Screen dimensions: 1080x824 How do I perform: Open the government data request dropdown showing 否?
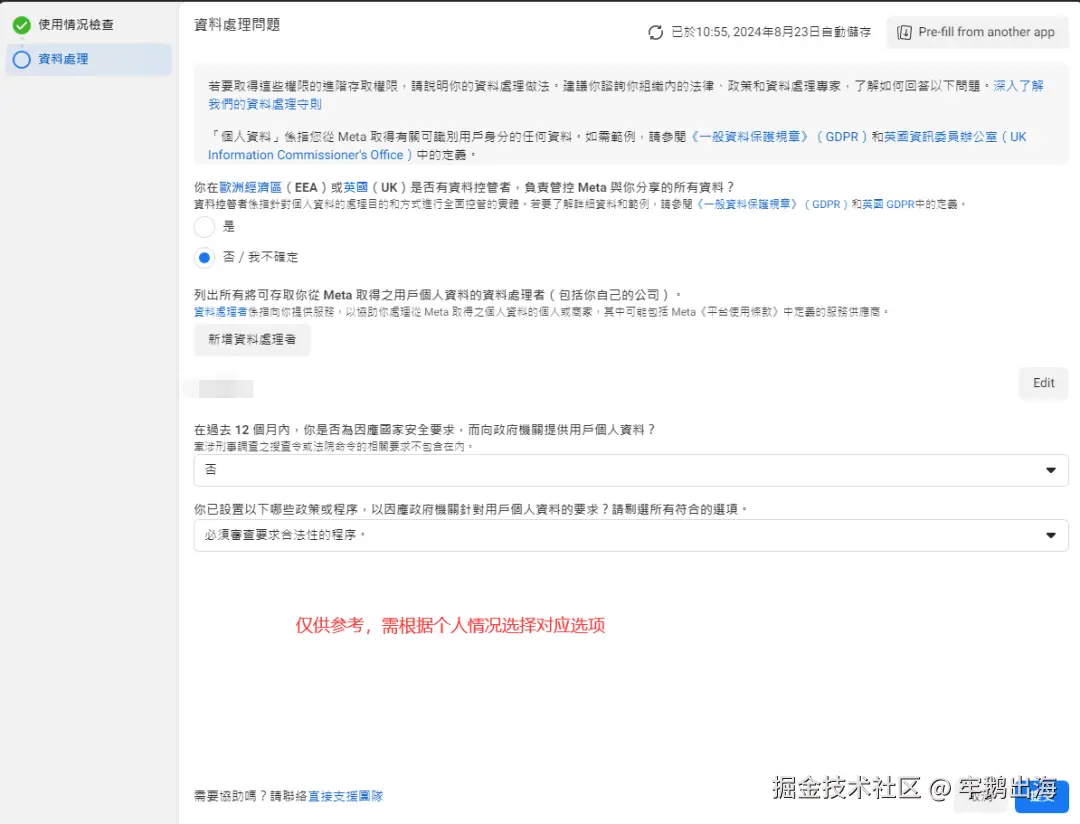coord(630,469)
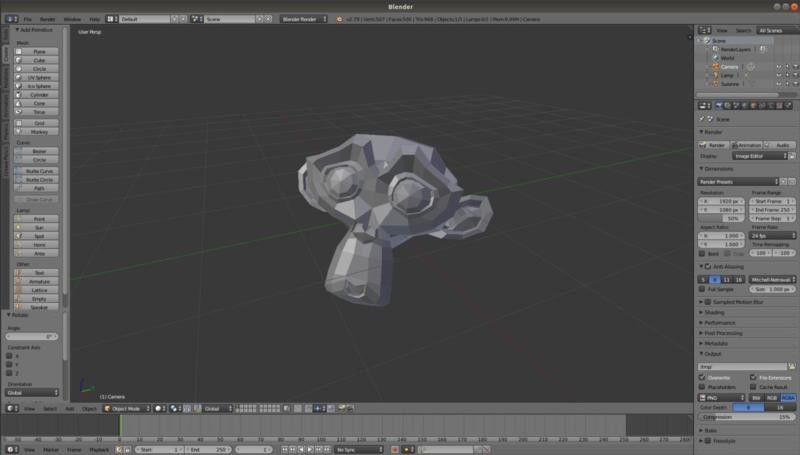
Task: Adjust the Compression slider
Action: click(745, 417)
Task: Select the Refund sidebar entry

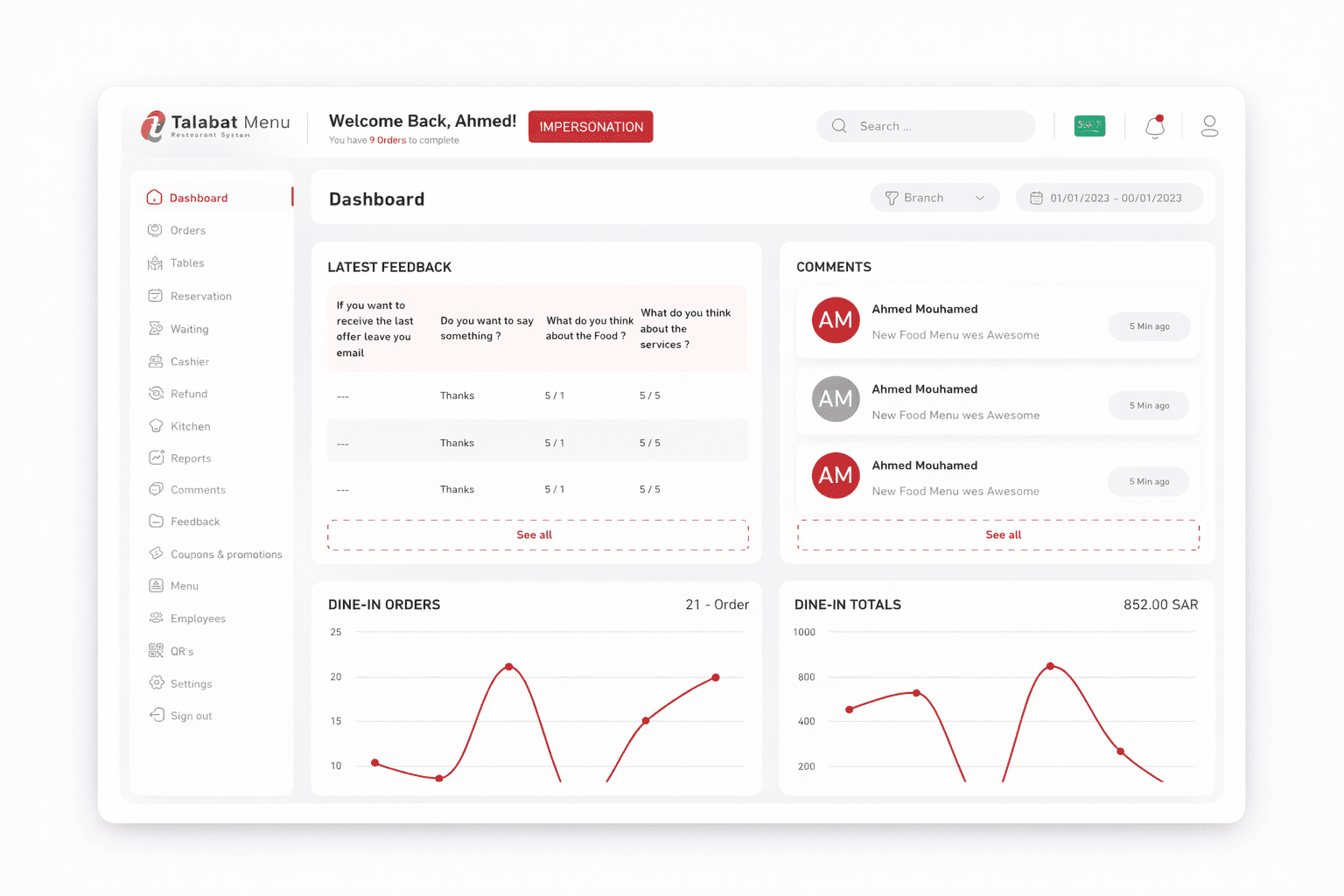Action: (x=187, y=394)
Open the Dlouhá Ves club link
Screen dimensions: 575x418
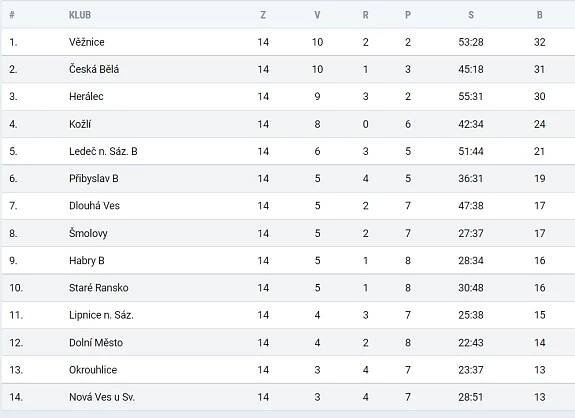point(94,206)
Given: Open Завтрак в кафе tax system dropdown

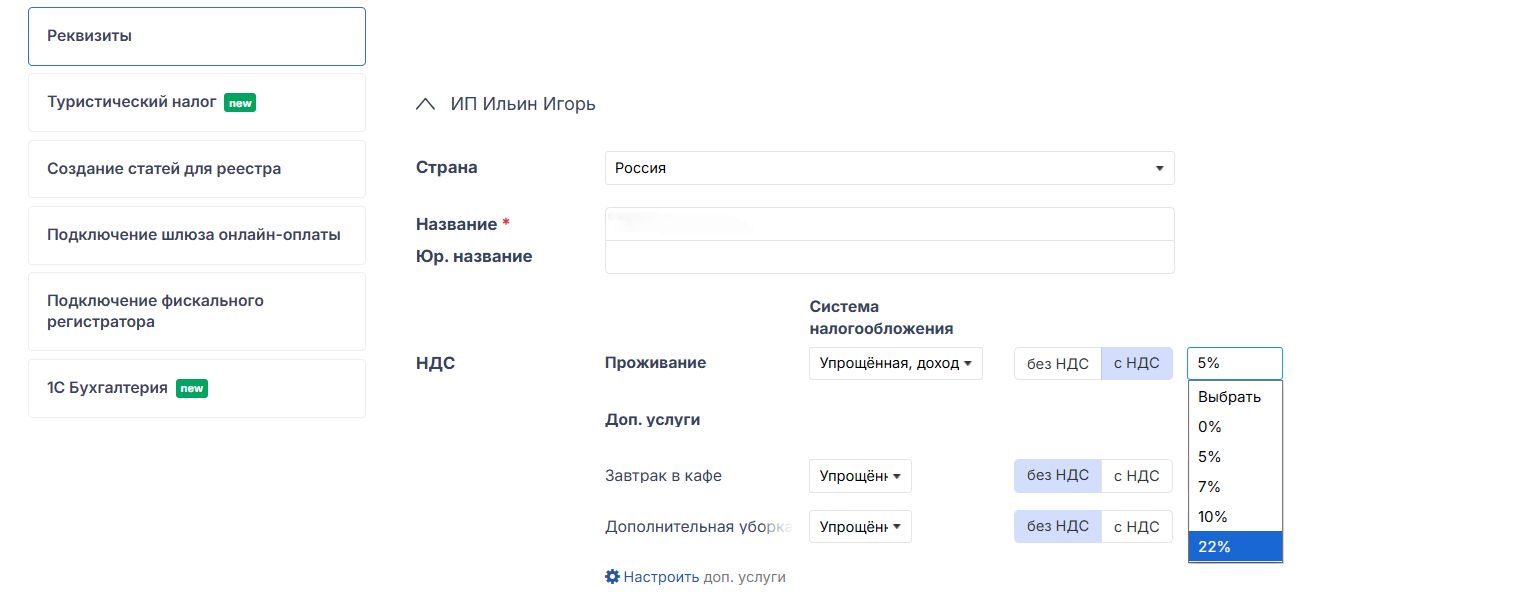Looking at the screenshot, I should pos(860,476).
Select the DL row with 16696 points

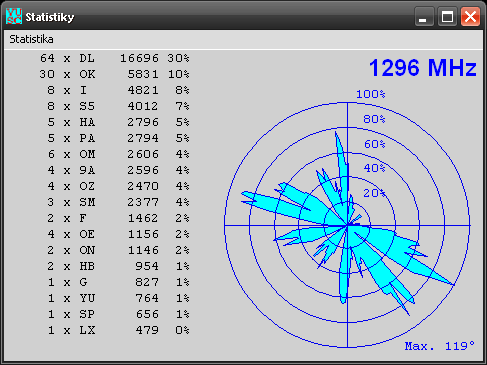[x=115, y=58]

The exercise: Reproduce every line of the records above word for word, leaving out the pictures.

Finished task:
Screen dimensions: 1080x824 How do I perform: Open the government data request dropdown showing 否?
coord(630,469)
Task: Adjust the Compression slider
Action: click(745, 417)
Task: Select the Refund sidebar entry

Action: (x=187, y=394)
Open the Dlouhá Ves club link
Screen dimensions: 575x418
point(94,206)
Given: Open Завтрак в кафе tax system dropdown

Looking at the screenshot, I should pos(860,476).
Select the DL row with 16696 points

[x=115, y=58]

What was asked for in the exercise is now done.